Codex Gets Hands, and the Stakes Get Bigger

The episode opens with a cluster of stories that all point in the same direction: agents are escaping the demo phase and crashing into enterprise reality. The clearest example is OpenAI’s upgraded Codex, which now gets background computer use on Mac — it can see, click, and type across apps while you keep working — plus 90+ plugins, turning a coding agent into something much closer to a general-purpose digital operator.

‘Token Maxing’ Sounds Smart Until the Bill Arrives

Then comes the slang of the week: “token maxing,” or pushing employees to consume as many AI tokens as possible as a stand-in for adoption. The hosts note that Writer CEO May Habib sees this as existential, but critics call it empty theater, and Uber becomes the cautionary tale: encouraged usage of Claude Code and Cursor, internal leaderboards, and reportedly the entire 2026 AI budget gone in four months.

Agents Aren’t Just Tools — They May Become Employees With Seats

The conversation widens from usage metrics to enterprise plumbing. Microsoft’s Rajesh Jha argues that if agents start acting like real workers, they’ll need software licenses, email inboxes, logins, permissions, and access controls just like humans — a surprisingly concrete reminder that “deploying agents” may also mean buying them seats and governing them like staff.

Aaron Levie’s Warning: Your AI Stack Will Keep Melting

Box CEO Aaron Levie’s thread gets framed as a sanity check for anyone trying to build on AI right now. His point is blunt: companies need to accept that they’ll keep overhauling their architecture because patterns that felt cutting-edge two years ago — RAG, graph RAG, orchestration frameworks — already look stale, while Amazon reportedly lives the downside with duplicate tools, disconnected data, and AI sprawl.

The Lovable Example Shows How Non-Coders Can Walk Into Security Trouble

Paul then zeroes in on a specific incident that rattled him: a viral claim that Lovable projects exposed source code, database credentials, chat histories, and customer data for projects created before November 2025. What made it sticky was the human reaction — his “I’m standing in line for my plane to Vegas reading this like, what?” — followed by Lovable’s clumsy clarification that “public” didn’t mean what users naturally thought it meant, which is exactly the kind of trap nontechnical builders won’t see coming.

--------------------

What is needed:
Return the stretch of the podcast recap from "Paul then zeroes" through "won’t see coming.", copying it word for word. Rely only on the text above for what comes next.

Source information:

--------------------

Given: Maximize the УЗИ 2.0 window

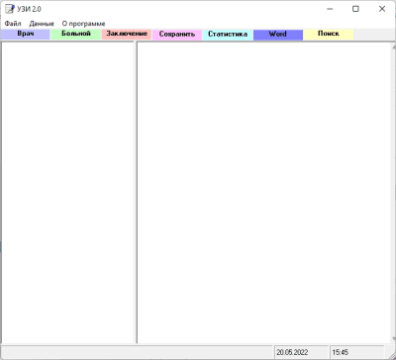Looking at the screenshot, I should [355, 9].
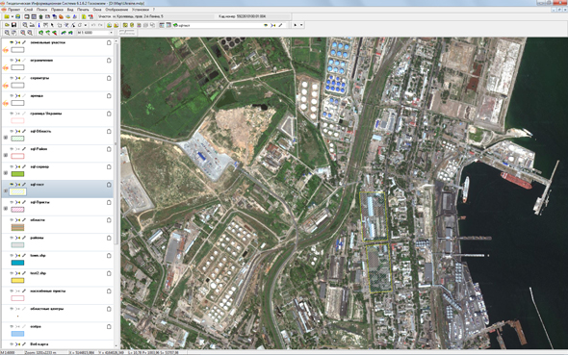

--------------------

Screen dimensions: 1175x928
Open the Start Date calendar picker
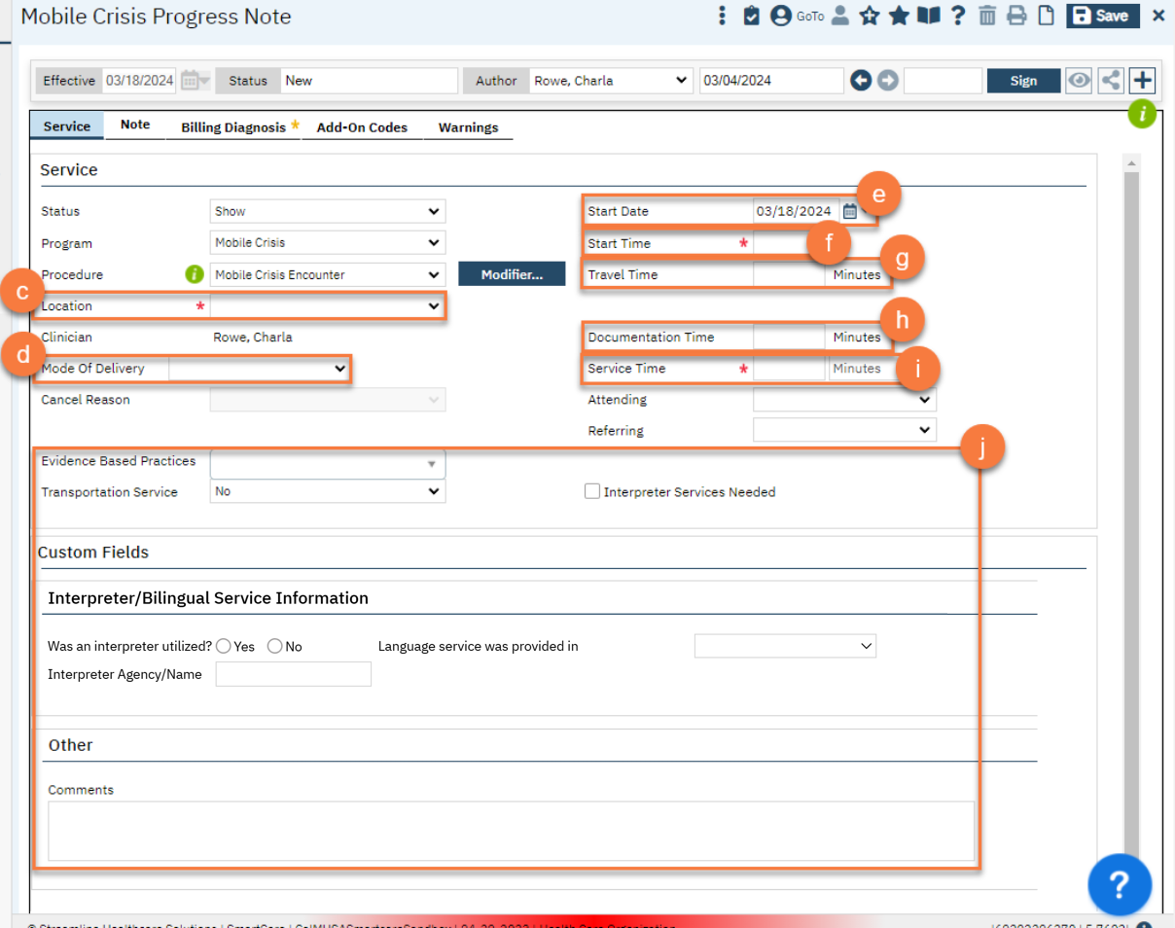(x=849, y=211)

--------------------

Response:
Paul then zeroes in on a specific incident that rattled him: a viral claim that Lovable projects exposed source code, database credentials, chat histories, and customer data for projects created before November 2025. What made it sticky was the human reaction — his “I’m standing in line for my plane to Vegas reading this like, what?” — followed by Lovable’s clumsy clarification that “public” didn’t mean what users naturally thought it meant, which is exactly the kind of trap nontechnical builders won’t see coming.